- _YOUR GOAL_
The records that follow must all be duplicated exactly.

***** DATA LISTING

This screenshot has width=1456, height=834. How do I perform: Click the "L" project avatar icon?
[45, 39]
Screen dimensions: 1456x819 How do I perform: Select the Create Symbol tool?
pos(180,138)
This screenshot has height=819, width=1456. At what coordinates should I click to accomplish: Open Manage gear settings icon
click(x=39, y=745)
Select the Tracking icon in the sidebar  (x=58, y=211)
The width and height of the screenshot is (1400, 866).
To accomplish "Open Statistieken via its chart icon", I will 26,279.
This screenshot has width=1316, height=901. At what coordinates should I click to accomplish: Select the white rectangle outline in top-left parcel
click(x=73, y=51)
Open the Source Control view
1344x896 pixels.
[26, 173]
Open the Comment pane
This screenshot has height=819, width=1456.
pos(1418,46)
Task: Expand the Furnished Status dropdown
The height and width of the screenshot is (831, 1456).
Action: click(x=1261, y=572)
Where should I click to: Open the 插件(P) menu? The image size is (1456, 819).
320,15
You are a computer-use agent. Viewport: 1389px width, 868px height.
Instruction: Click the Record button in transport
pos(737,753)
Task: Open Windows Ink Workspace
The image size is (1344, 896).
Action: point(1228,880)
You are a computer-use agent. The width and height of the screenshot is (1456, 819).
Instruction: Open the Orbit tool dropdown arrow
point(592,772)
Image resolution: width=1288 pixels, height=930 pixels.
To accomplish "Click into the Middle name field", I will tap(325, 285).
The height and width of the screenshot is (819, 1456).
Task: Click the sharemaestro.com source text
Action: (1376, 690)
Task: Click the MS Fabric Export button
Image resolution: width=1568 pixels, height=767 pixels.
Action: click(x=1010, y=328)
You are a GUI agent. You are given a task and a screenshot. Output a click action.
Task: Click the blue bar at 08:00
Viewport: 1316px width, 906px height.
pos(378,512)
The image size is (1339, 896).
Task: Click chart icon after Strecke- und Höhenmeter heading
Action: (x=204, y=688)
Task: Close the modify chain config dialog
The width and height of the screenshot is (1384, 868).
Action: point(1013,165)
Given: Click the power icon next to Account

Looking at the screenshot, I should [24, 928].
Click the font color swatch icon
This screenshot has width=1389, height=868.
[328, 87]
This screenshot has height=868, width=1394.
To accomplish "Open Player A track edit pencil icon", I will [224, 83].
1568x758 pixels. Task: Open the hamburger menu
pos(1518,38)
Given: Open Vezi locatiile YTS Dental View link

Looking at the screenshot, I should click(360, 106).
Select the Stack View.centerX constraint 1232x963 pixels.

**********

- _OUTPUT FOR THIS EXERCISE_
This screenshot has width=1456, height=834. How do I perform: Click the "L" project avatar icon?
[45, 39]
Screen dimensions: 1456x819 How do I perform: Select the Create Symbol tool?
pos(180,138)
This screenshot has height=819, width=1456. At what coordinates should I click to accomplish: Open Manage gear settings icon
click(x=39, y=745)
Select the Tracking icon in the sidebar  (x=58, y=211)
The width and height of the screenshot is (1400, 866).
To accomplish "Open Statistieken via its chart icon", I will 26,279.
This screenshot has width=1316, height=901. At what coordinates should I click to accomplish: Select the white rectangle outline in top-left parcel
click(x=73, y=51)
Open the Source Control view
1344x896 pixels.
[26, 173]
Open the Comment pane
This screenshot has height=819, width=1456.
pos(1418,46)
Task: Expand the Furnished Status dropdown
The height and width of the screenshot is (831, 1456).
Action: click(x=1261, y=572)
Where should I click to: Open the 插件(P) menu? The image size is (1456, 819).
320,15
You are a computer-use agent. Viewport: 1389px width, 868px height.
Instruction: Click the Record button in transport
pos(737,753)
Task: Open Windows Ink Workspace
The image size is (1344, 896).
Action: point(1228,880)
You are a computer-use agent. The width and height of the screenshot is (1456, 819).
Instruction: Open the Orbit tool dropdown arrow
point(592,772)
Image resolution: width=1288 pixels, height=930 pixels.
To accomplish "Click into the Middle name field", I will tap(325, 285).
The height and width of the screenshot is (819, 1456).
Task: Click the sharemaestro.com source text
Action: (1376, 690)
Task: Click the MS Fabric Export button
Image resolution: width=1568 pixels, height=767 pixels.
Action: click(x=1010, y=328)
You are a GUI agent. You are given a task and a screenshot. Output a click action.
Task: Click the blue bar at 08:00
Viewport: 1316px width, 906px height.
pos(378,512)
The image size is (1339, 896).
Task: Click chart icon after Strecke- und Höhenmeter heading
Action: (x=204, y=688)
Task: Close the modify chain config dialog
The width and height of the screenshot is (1384, 868).
Action: point(1013,165)
Given: Click the power icon next to Account

Looking at the screenshot, I should [24, 928].
Click the font color swatch icon
This screenshot has width=1389, height=868.
[328, 87]
This screenshot has height=868, width=1394.
To accomplish "Open Player A track edit pencil icon", I will [224, 83].
1568x758 pixels. Task: Open the hamburger menu
pos(1518,38)
Given: Open Vezi locatiile YTS Dental View link

Looking at the screenshot, I should click(360, 106).
Select the Stack View.centerX constraint 1232x963 pixels.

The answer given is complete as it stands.